Although the Jacksons always attend festivals at the synagogue, they are not yet full-fledged members, in part because they cannot walk to synagogue on Shabbat and High Holy Days. The family lives in Saintfield, some 12 miles away from the congregation, and they look forward to the times that they actually are able to attend services.
“It lets me touch base every time,” Jackson said. “I feel a lot better when I come out of here.”
They find sanctuary in a community where they aren’t a minority and can enjoy common traditions of generations past. Although they find very few Jewish people walking the streets of Belfast, the congregants rarely face anti-Semitism and feel that the majority population is very accepting of their culture.

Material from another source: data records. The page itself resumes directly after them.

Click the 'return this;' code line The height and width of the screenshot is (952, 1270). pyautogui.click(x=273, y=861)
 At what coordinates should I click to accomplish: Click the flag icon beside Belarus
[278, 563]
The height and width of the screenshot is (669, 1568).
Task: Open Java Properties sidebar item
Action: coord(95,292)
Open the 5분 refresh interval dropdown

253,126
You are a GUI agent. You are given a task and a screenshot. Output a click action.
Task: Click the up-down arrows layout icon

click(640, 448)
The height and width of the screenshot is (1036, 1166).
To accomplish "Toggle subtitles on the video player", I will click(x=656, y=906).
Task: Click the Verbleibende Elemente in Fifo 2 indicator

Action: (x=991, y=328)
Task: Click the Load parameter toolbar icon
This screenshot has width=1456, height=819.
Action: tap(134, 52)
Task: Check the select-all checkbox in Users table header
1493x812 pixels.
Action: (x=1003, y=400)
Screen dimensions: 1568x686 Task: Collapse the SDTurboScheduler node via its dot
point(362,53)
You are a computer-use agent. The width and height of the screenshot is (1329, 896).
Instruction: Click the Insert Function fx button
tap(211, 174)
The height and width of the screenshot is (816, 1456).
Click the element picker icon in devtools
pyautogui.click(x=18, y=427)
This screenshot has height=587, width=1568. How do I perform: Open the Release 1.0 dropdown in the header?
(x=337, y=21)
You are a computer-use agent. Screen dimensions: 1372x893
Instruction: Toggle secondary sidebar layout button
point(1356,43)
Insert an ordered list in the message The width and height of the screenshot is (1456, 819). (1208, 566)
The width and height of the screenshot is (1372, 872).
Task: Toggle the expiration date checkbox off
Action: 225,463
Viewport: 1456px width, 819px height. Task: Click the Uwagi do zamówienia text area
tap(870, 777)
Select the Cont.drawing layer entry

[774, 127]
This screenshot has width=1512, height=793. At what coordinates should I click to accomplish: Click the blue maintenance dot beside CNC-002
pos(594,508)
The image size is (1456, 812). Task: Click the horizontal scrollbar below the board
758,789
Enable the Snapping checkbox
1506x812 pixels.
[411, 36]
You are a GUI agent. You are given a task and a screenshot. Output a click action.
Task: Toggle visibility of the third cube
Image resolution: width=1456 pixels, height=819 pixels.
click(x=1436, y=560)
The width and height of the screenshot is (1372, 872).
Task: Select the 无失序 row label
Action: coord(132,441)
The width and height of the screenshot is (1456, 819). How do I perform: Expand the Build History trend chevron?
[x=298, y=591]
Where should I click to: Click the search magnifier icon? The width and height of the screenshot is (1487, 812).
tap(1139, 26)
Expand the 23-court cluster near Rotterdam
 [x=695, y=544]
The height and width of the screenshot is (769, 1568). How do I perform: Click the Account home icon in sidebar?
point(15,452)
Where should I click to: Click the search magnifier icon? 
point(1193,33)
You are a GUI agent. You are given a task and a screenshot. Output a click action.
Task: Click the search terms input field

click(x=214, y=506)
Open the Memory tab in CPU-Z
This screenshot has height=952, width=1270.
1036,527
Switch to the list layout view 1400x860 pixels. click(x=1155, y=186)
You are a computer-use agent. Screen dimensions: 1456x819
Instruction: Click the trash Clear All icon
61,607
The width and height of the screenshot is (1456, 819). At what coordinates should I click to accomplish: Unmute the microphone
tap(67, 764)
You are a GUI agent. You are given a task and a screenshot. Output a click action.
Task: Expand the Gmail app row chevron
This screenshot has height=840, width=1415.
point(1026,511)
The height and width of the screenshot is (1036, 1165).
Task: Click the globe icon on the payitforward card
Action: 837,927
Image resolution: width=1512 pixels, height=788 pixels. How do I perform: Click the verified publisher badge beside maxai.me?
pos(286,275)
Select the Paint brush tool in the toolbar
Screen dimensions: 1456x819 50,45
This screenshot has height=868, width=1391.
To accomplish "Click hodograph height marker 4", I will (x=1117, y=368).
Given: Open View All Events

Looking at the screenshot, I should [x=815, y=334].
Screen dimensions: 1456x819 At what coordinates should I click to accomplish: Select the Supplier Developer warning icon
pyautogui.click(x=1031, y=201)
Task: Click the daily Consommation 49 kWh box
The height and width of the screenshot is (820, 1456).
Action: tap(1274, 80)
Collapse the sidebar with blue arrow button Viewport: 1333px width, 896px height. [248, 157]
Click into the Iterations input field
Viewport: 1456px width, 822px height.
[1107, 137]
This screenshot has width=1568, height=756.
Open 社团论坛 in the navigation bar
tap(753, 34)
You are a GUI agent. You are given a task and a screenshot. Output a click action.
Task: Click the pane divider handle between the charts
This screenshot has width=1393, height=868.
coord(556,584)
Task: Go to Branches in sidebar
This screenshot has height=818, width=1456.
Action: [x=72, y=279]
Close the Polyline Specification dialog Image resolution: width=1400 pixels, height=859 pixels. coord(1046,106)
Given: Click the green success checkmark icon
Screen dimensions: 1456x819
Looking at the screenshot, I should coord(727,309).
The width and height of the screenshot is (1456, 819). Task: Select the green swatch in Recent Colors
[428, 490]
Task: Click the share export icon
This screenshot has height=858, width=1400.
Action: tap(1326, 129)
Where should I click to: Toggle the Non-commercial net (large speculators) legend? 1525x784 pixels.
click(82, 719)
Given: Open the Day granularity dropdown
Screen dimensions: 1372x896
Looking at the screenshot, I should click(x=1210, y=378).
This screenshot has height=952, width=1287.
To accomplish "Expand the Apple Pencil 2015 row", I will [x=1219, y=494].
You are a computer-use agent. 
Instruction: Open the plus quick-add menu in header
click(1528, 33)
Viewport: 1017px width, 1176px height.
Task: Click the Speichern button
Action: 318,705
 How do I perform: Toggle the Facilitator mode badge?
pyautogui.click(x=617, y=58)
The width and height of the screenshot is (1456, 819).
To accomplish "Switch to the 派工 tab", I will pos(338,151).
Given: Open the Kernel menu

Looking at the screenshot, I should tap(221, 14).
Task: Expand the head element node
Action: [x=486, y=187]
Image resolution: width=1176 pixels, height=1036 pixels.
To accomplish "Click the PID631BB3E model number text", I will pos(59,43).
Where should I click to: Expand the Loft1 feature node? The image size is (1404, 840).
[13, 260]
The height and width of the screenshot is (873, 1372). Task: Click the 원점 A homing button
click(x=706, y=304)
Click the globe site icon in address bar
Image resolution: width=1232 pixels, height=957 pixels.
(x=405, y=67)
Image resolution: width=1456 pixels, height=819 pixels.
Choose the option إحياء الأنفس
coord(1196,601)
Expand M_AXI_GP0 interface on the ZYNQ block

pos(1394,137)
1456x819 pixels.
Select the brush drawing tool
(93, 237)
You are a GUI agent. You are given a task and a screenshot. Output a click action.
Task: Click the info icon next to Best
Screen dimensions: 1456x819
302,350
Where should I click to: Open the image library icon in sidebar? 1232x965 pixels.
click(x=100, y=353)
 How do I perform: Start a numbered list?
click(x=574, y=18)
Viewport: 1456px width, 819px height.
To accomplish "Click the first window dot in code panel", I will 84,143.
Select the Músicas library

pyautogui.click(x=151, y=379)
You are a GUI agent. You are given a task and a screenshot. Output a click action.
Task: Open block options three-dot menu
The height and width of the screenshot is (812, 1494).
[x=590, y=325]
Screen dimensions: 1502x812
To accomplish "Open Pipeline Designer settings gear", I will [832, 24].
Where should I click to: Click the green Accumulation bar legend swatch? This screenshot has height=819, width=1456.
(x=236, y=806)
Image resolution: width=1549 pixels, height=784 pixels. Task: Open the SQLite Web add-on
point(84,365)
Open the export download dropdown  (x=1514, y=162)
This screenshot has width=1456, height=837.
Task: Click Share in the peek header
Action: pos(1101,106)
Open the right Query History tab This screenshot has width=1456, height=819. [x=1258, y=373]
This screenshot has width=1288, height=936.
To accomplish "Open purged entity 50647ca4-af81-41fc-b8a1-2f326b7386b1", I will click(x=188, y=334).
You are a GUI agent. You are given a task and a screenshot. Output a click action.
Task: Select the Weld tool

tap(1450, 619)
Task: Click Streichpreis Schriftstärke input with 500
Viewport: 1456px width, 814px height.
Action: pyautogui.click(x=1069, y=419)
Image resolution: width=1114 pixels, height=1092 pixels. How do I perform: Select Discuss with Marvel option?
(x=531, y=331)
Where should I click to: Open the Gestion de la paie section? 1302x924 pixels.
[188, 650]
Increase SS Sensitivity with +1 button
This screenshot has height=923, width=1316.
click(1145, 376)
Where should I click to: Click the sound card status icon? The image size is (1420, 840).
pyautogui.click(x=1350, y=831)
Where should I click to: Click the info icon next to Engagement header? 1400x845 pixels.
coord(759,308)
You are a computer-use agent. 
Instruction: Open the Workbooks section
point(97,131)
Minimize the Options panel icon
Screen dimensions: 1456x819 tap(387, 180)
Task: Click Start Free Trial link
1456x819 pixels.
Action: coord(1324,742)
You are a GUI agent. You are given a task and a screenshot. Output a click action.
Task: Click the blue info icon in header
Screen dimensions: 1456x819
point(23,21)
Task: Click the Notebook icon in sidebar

“The Protestants and the Catholics were too concerned with each other to bother with the Jewish people — we were left pretty well alone,” Coppel said. But since the end of “the Troubles,” as Catholic-Protestant tensions are called here, the congregation has become involved in interfaith dialogues and even hosts council meetings between Jews and Christians. “If people can see you, at least they know you’re not walking around with horns,” he said.